Lines of data
____

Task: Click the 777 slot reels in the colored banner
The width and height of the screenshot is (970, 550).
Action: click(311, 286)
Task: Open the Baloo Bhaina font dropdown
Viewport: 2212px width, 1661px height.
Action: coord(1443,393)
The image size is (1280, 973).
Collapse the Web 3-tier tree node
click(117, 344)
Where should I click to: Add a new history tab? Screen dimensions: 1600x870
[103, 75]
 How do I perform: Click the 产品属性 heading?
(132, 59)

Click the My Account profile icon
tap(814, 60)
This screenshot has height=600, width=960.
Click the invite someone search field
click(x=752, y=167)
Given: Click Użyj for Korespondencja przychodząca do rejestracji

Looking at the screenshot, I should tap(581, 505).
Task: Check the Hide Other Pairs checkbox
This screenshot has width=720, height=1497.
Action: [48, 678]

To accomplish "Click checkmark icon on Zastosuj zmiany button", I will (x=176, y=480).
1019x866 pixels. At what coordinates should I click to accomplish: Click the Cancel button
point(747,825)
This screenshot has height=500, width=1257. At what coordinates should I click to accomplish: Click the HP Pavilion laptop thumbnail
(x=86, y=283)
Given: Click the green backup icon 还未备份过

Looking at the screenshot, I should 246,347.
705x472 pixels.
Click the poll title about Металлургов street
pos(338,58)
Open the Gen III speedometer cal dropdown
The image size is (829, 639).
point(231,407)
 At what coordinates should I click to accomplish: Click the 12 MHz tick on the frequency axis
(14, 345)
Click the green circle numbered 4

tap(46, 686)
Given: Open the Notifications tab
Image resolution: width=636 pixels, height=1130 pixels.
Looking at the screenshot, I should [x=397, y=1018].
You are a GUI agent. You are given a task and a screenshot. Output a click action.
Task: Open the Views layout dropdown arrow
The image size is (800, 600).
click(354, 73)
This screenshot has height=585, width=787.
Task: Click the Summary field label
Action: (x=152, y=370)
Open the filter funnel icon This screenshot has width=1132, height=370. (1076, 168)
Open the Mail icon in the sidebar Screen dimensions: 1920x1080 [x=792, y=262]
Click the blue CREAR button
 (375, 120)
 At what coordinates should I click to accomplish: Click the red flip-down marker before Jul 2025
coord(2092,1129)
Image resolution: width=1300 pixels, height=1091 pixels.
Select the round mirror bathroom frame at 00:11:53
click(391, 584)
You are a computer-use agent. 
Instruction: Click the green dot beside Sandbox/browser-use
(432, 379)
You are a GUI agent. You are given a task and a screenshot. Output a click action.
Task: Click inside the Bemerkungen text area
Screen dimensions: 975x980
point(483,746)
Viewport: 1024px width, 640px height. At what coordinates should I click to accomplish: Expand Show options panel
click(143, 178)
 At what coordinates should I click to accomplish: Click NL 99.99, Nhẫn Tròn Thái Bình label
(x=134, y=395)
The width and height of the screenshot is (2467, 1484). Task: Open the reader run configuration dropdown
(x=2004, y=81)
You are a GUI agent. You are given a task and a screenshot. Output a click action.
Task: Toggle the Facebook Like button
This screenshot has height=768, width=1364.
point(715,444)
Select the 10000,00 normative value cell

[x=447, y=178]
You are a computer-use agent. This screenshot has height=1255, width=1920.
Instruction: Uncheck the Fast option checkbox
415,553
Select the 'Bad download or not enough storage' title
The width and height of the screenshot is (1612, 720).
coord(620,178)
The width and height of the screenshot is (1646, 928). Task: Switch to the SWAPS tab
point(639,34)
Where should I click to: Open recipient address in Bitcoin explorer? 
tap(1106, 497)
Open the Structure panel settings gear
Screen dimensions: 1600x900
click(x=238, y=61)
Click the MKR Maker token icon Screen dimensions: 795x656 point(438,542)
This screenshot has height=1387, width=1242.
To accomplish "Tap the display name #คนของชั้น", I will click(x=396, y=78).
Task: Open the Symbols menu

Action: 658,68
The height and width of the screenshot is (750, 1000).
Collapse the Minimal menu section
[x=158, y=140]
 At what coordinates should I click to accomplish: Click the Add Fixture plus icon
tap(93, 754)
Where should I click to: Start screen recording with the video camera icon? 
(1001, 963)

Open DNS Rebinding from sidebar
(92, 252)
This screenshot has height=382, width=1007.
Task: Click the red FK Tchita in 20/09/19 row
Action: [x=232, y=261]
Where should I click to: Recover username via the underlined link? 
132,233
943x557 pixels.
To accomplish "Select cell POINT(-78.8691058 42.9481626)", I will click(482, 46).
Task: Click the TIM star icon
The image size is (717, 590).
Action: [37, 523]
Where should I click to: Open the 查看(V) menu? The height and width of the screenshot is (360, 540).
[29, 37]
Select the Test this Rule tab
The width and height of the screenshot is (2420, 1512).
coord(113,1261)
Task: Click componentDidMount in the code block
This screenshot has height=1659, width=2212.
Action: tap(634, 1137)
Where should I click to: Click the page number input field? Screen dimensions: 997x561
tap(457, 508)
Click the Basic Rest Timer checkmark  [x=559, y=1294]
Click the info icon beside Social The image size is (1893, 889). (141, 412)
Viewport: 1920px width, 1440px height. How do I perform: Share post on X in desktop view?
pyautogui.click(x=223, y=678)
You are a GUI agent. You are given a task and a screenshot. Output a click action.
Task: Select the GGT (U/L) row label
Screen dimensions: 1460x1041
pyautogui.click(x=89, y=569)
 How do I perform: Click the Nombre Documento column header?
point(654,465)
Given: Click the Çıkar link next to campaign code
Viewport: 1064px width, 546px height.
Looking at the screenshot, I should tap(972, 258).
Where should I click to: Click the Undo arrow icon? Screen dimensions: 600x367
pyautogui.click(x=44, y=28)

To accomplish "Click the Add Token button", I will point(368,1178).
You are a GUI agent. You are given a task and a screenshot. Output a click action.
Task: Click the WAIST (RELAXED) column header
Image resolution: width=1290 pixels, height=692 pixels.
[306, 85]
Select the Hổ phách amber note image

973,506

____

■ **Task brief**: Which lines in the items above contain the string "pixels", with case counting? Copy each of them.

■ **Result for this exercise**:
1019x866 pixels. At what coordinates should I click to accomplish: Click the Cancel button
705x472 pixels.
Image resolution: width=636 pixels, height=1130 pixels.
Image resolution: width=1300 pixels, height=1091 pixels.
943x557 pixels.
Image resolution: width=1290 pixels, height=692 pixels.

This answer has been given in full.